▸ EXERCISE INSTRUCTIONS:
Your job with the data below is to output exactly the lines from the one holding "Given: Pick the" down to the one holding "This screenshot has width=1000, height=733.", both included, and no others.

▸ TASK DATA:
===============

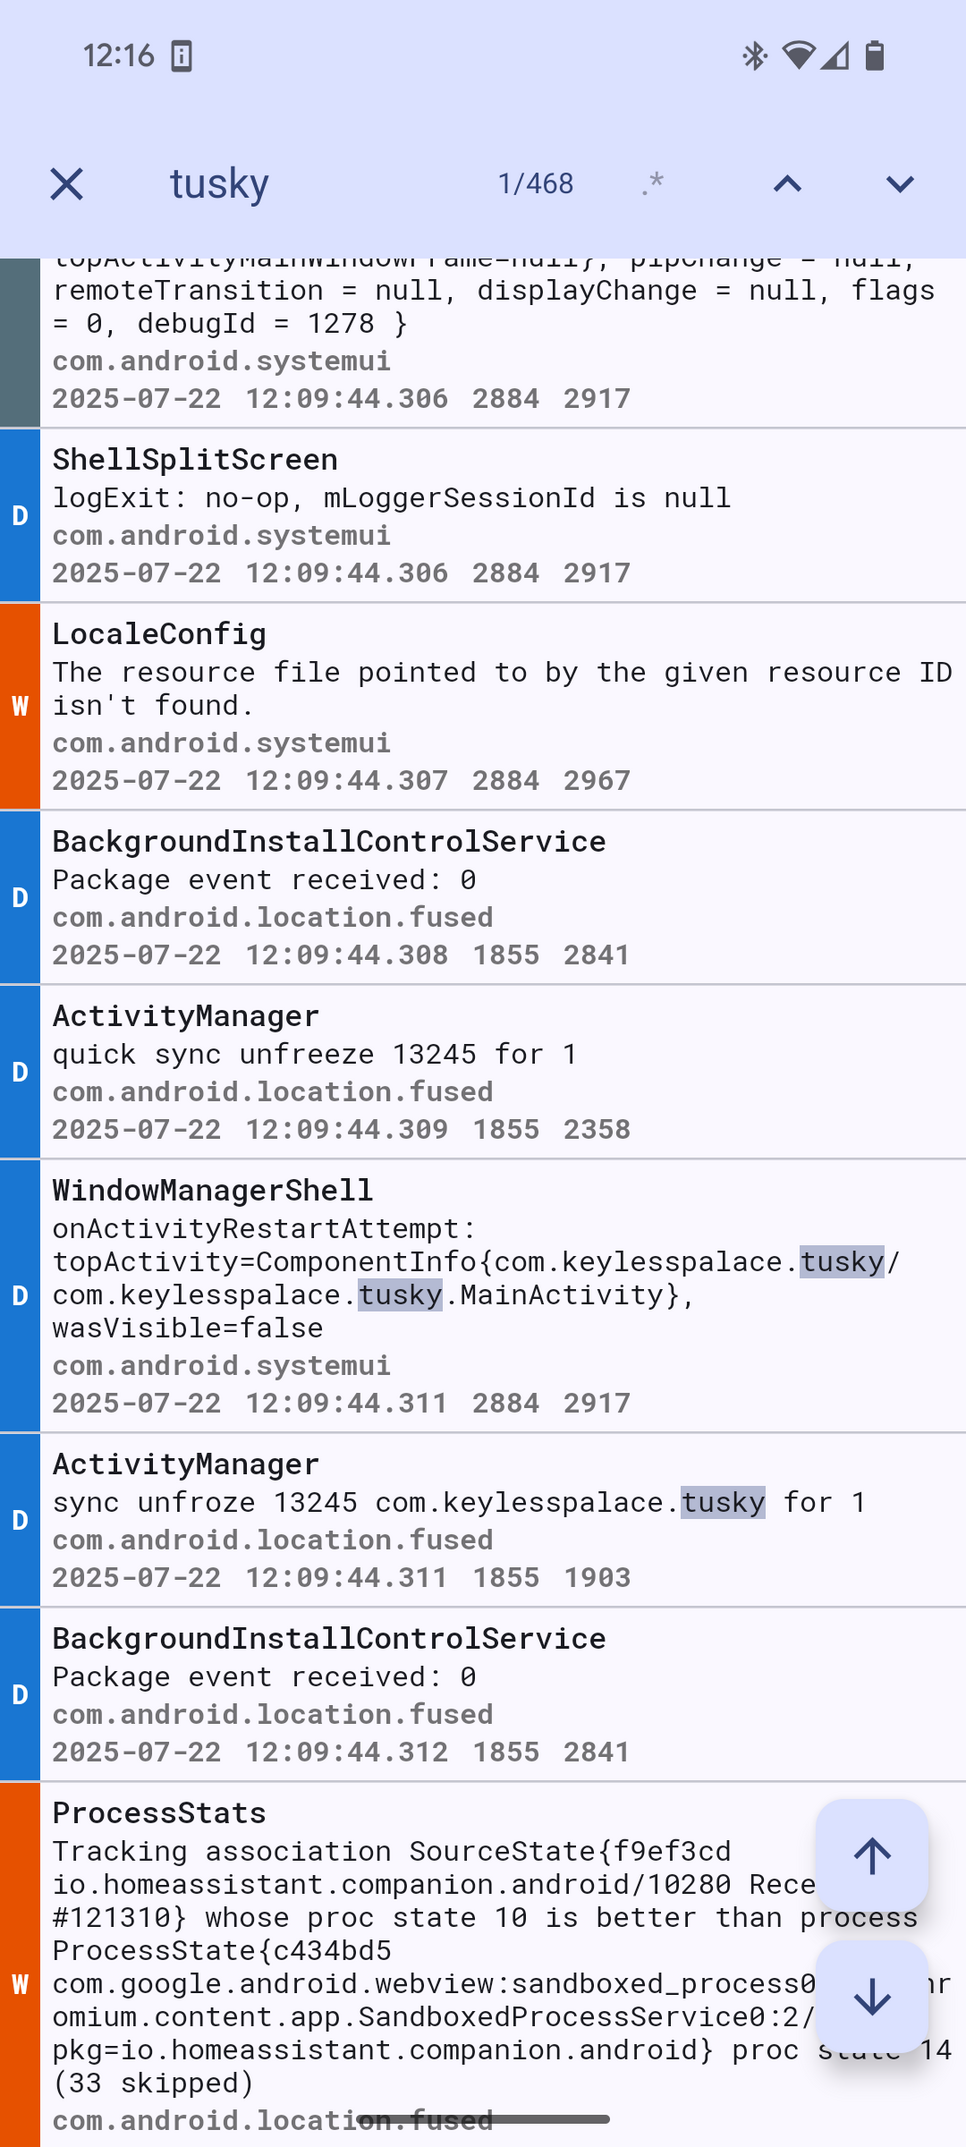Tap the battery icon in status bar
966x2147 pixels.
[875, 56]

===============

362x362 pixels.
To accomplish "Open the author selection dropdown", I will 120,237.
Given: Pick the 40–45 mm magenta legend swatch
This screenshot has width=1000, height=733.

===============

▸ YOUR SOLUTION:
Given: Pick the 40–45 mm magenta legend swatch
This screenshot has width=1000, height=733.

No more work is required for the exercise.